Overhead, the Big Dipper rides high. Good scouts know to take its leading pointers north to Polaris, the famed Pole Star. For us, it sits 35 degrees high in the north, while the rotating earth beneath makes all the other celestial bodies spin around it from east to west.

If you drop south from the bowl of the Big Dipper, Leo the Lion rides high. Note the Egyptian Sphinx is based on the shape of this Lion in the sky. Taking the arc in the Dipper’s handle, we "arc" SE to bright orange Arcturus, the brightest star of Spring.

Spike south to Spica, the hot blue star in Virgo (with Mars now to its lower left), then curve to Corvus the Crow, a four-sided grouping. It is above Corvus, in the arms of Virgo, where our large scopes will show members of the Virgo Supercluster, a swarm of over a thousand galaxies about 50 million light years away from us.

To the east, Hercules is rising, with the nice globular cluster M-13 marked on your sky map and visible in binocs. This rich cluster is one of the top telescopic sights in good-sized scopes.

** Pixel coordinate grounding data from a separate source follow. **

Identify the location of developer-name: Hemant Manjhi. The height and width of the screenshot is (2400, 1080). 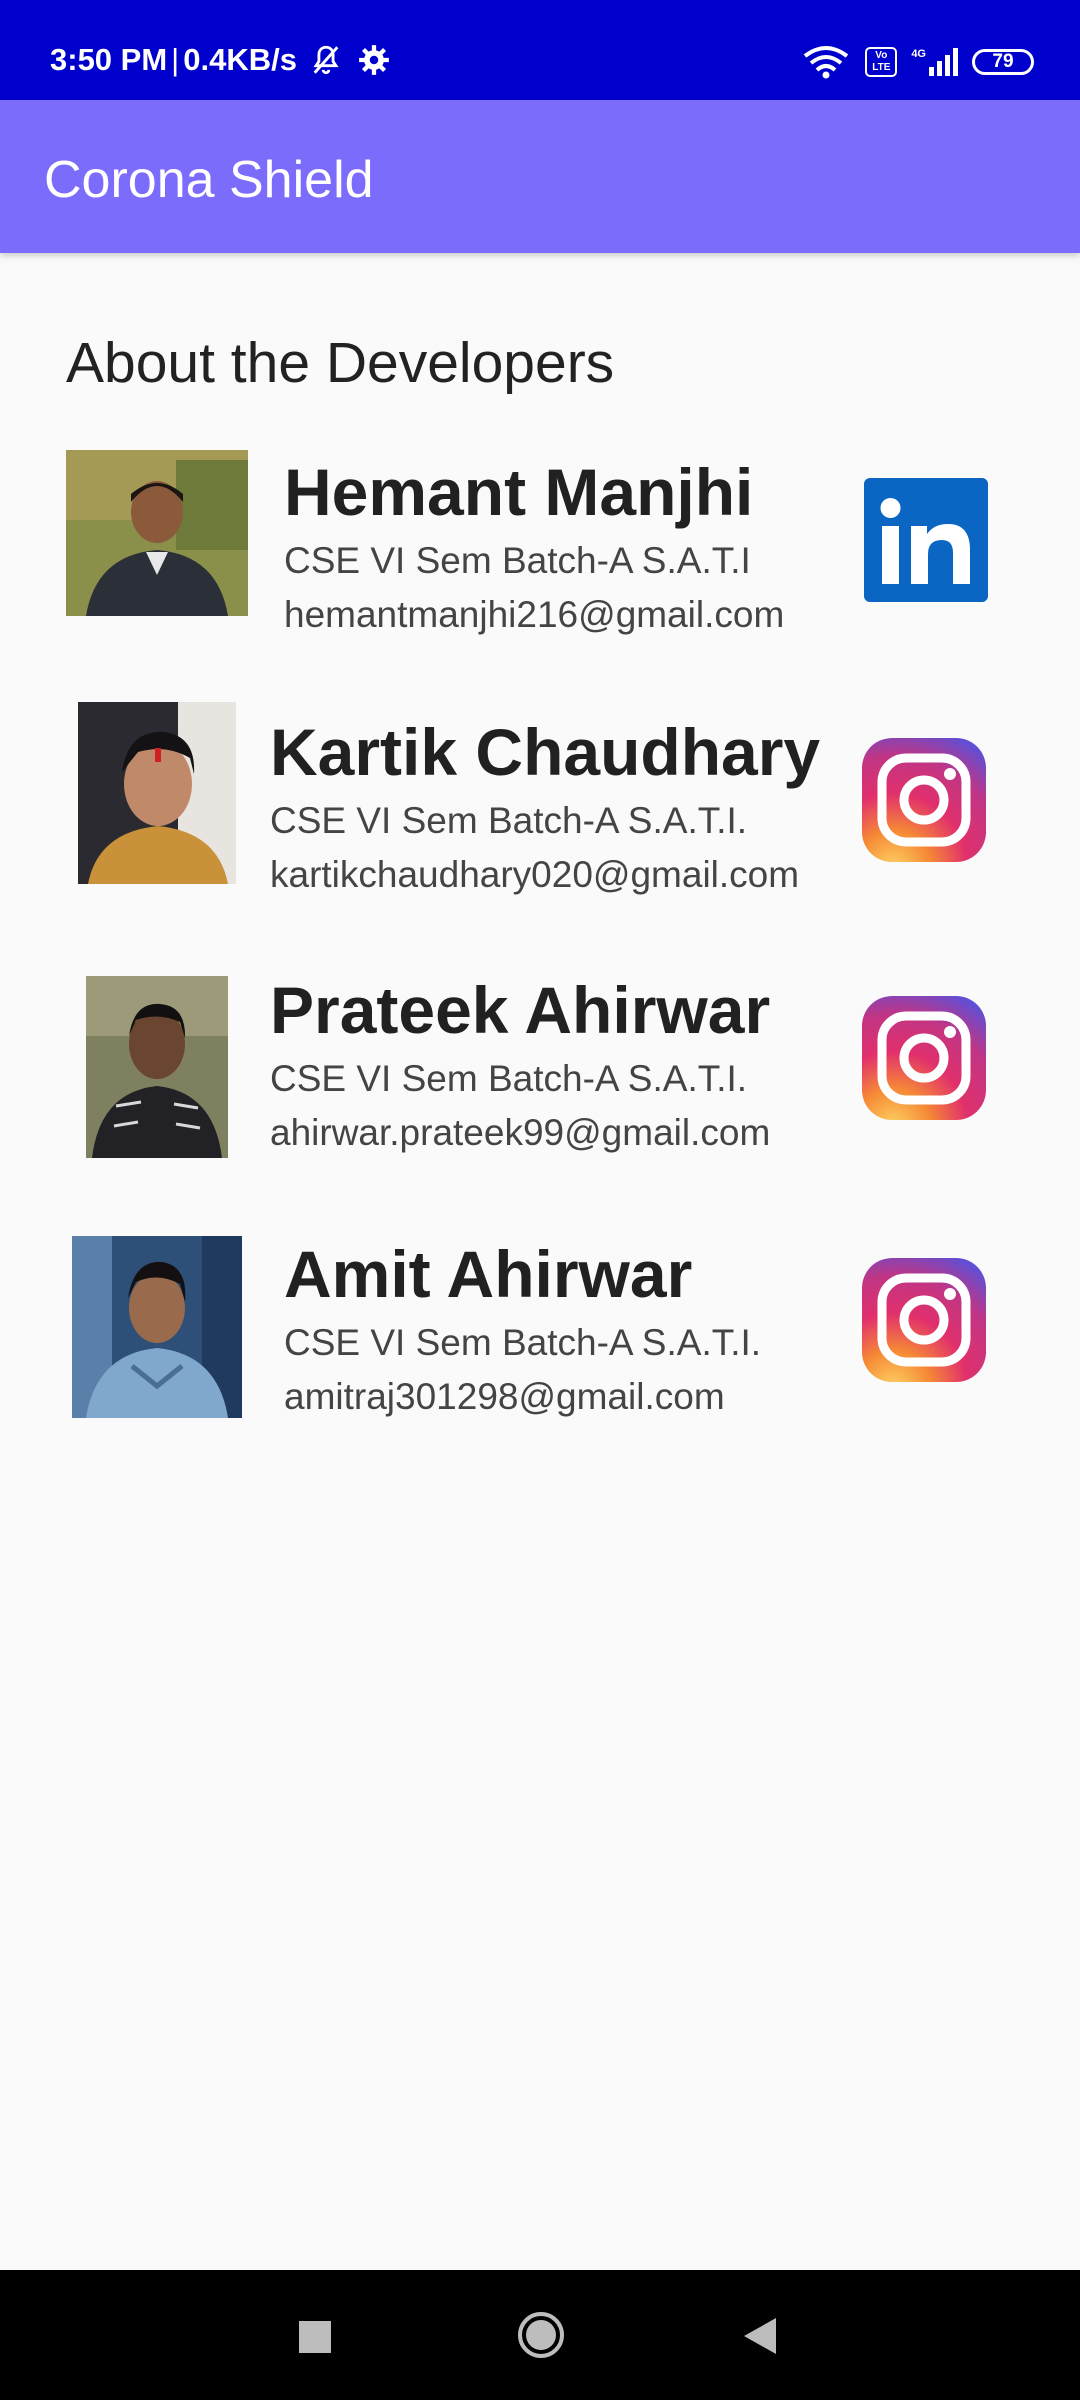
(519, 492).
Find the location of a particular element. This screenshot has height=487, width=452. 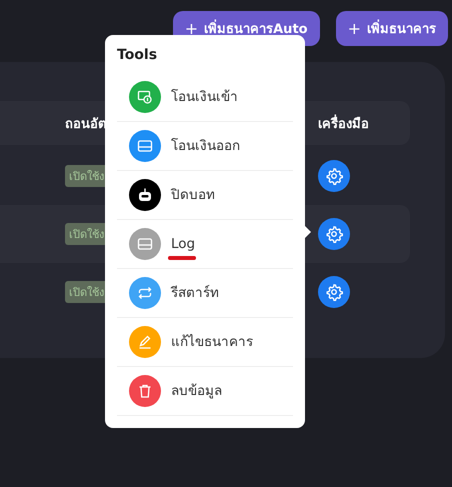

menu-title: Tools is located at coordinates (138, 55).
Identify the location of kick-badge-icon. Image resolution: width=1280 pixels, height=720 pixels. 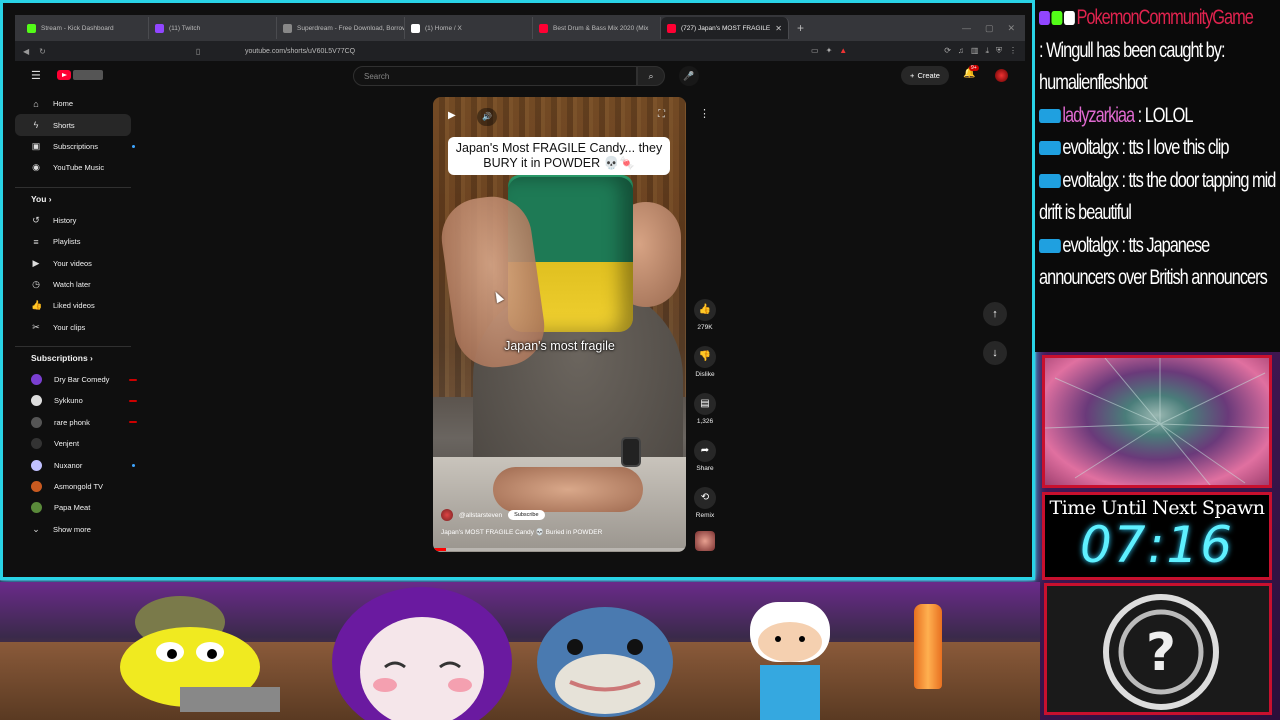
(1057, 18).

The brightest star of the northern hemisphere, Vega rises in the NE as twilight deepens. Twice as hot as our Sun, it appears blue-white, like most bright stars. Its constellation, tiny Lyra, looks like a parallogram just south of Vega, but was the harp of Orpheus in Greek legends

In the southeast, Antares rises about the same time as Vega does, in the brightest of all constellations, Scorpius. Antares appears reddish (its Greek name means rival of Ares or Mars to the Romans) because it is half as hot as our yellow Sun; it is bright because it is a bloated red supergiant, big enough to swallow up our solar system all the way out to Saturn’s orbit! Very bright red Mars lies west of the Scorpion’s claws in June, while Saturn lies north of Antares, and is about as bright as Antares, but more yellow in color.